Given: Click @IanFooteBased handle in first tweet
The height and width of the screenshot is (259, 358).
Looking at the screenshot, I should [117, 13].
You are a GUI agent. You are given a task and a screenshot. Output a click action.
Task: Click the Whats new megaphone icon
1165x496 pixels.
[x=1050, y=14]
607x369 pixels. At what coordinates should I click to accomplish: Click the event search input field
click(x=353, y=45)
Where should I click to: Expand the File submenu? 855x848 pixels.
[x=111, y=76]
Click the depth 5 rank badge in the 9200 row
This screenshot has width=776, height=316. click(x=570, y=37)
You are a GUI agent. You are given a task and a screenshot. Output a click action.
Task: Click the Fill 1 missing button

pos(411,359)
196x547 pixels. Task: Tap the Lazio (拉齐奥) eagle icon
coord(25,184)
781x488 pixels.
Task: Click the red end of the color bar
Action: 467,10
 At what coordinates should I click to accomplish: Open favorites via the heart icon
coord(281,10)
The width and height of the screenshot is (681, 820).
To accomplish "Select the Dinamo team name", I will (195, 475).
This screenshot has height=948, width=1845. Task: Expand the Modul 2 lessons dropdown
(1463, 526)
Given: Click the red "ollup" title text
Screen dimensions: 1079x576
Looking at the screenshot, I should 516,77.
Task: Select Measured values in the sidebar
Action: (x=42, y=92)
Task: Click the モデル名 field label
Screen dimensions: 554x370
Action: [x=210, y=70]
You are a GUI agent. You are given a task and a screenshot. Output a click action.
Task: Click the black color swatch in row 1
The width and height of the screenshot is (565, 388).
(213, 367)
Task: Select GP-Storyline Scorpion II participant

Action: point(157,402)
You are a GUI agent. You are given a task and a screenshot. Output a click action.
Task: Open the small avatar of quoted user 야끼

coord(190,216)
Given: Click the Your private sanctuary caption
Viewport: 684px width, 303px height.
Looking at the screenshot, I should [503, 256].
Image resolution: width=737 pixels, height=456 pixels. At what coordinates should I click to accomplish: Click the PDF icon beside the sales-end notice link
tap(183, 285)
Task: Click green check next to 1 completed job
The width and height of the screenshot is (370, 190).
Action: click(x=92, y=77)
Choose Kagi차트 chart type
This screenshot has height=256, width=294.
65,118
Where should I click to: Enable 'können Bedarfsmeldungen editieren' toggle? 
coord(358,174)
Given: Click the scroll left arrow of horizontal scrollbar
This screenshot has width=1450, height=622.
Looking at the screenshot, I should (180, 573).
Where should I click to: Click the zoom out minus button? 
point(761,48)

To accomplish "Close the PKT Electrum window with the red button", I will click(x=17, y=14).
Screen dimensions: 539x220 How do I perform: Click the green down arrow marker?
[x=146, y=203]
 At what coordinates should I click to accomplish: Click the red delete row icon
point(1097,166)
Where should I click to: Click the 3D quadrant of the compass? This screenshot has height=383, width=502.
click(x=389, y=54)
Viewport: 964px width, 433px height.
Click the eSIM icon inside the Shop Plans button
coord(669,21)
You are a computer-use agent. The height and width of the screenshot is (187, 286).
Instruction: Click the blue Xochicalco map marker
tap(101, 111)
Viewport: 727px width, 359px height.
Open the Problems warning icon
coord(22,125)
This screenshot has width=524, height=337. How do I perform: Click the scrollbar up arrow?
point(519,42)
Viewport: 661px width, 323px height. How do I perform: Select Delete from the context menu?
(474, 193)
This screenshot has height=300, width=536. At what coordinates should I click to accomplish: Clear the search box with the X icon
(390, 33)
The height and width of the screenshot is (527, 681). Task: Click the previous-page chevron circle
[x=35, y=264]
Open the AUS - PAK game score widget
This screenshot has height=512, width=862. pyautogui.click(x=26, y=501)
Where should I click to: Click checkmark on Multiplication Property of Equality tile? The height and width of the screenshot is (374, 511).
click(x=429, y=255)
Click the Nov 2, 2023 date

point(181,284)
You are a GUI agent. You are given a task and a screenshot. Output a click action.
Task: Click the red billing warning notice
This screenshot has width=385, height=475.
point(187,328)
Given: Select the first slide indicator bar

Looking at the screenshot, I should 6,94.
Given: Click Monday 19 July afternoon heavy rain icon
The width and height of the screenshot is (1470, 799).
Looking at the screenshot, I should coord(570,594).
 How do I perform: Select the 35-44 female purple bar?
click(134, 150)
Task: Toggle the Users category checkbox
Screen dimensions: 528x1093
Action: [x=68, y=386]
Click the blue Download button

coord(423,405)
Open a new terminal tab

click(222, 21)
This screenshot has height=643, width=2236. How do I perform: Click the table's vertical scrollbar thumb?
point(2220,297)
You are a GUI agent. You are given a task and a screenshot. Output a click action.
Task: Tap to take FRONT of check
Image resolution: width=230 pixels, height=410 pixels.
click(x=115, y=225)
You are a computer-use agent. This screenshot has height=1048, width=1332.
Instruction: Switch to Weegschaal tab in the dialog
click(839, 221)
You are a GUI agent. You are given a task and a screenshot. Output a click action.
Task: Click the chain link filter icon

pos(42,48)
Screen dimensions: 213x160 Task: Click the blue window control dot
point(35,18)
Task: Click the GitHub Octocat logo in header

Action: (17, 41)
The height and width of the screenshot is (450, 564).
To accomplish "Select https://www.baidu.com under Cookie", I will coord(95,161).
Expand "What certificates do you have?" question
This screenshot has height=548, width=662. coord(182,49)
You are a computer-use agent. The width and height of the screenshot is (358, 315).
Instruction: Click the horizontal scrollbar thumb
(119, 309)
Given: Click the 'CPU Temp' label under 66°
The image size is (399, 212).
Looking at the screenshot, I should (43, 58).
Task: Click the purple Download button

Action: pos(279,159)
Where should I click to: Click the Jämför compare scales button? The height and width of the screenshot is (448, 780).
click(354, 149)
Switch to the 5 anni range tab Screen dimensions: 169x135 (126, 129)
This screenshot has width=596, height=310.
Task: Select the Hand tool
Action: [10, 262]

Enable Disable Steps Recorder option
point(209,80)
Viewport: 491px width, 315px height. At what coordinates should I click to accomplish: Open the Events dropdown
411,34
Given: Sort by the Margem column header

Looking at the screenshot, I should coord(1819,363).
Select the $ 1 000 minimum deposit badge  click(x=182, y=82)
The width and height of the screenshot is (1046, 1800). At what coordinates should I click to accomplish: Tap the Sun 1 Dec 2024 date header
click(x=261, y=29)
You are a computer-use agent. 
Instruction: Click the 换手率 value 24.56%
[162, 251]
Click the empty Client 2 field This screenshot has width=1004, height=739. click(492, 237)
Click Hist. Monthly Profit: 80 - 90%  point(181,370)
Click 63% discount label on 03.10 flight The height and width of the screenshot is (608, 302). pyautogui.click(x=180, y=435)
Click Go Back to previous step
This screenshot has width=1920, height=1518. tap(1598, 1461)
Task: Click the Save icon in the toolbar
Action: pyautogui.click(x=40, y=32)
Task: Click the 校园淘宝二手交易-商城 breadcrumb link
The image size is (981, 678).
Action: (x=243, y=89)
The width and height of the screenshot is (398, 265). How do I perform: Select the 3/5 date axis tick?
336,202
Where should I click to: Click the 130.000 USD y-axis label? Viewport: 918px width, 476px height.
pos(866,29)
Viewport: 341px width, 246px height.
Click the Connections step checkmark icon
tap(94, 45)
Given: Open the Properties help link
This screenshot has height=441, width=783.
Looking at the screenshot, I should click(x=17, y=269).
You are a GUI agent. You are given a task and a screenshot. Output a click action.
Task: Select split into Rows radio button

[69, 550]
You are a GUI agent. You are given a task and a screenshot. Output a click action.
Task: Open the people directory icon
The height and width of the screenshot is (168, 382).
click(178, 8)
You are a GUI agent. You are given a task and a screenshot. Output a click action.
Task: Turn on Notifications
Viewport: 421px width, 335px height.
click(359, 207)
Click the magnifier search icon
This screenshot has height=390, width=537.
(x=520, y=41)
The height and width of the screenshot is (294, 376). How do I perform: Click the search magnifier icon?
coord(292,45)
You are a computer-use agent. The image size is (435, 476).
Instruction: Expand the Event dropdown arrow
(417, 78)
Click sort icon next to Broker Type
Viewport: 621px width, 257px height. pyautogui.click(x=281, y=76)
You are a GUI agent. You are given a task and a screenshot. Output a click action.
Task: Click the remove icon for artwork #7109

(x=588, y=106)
+ + +
From the entries above, return exactly the line containing "Task: Select split into Rows radio button", the line containing "Task: Turn on Notifications", and all lines between, and nothing else.

*Task result*:
Task: Select split into Rows radio button

[69, 550]
You are a GUI agent. You are given a task and a screenshot. Output a click action.
Task: Open the people directory icon
The height and width of the screenshot is (168, 382).
click(178, 8)
You are a GUI agent. You are given a task and a screenshot. Output a click action.
Task: Turn on Notifications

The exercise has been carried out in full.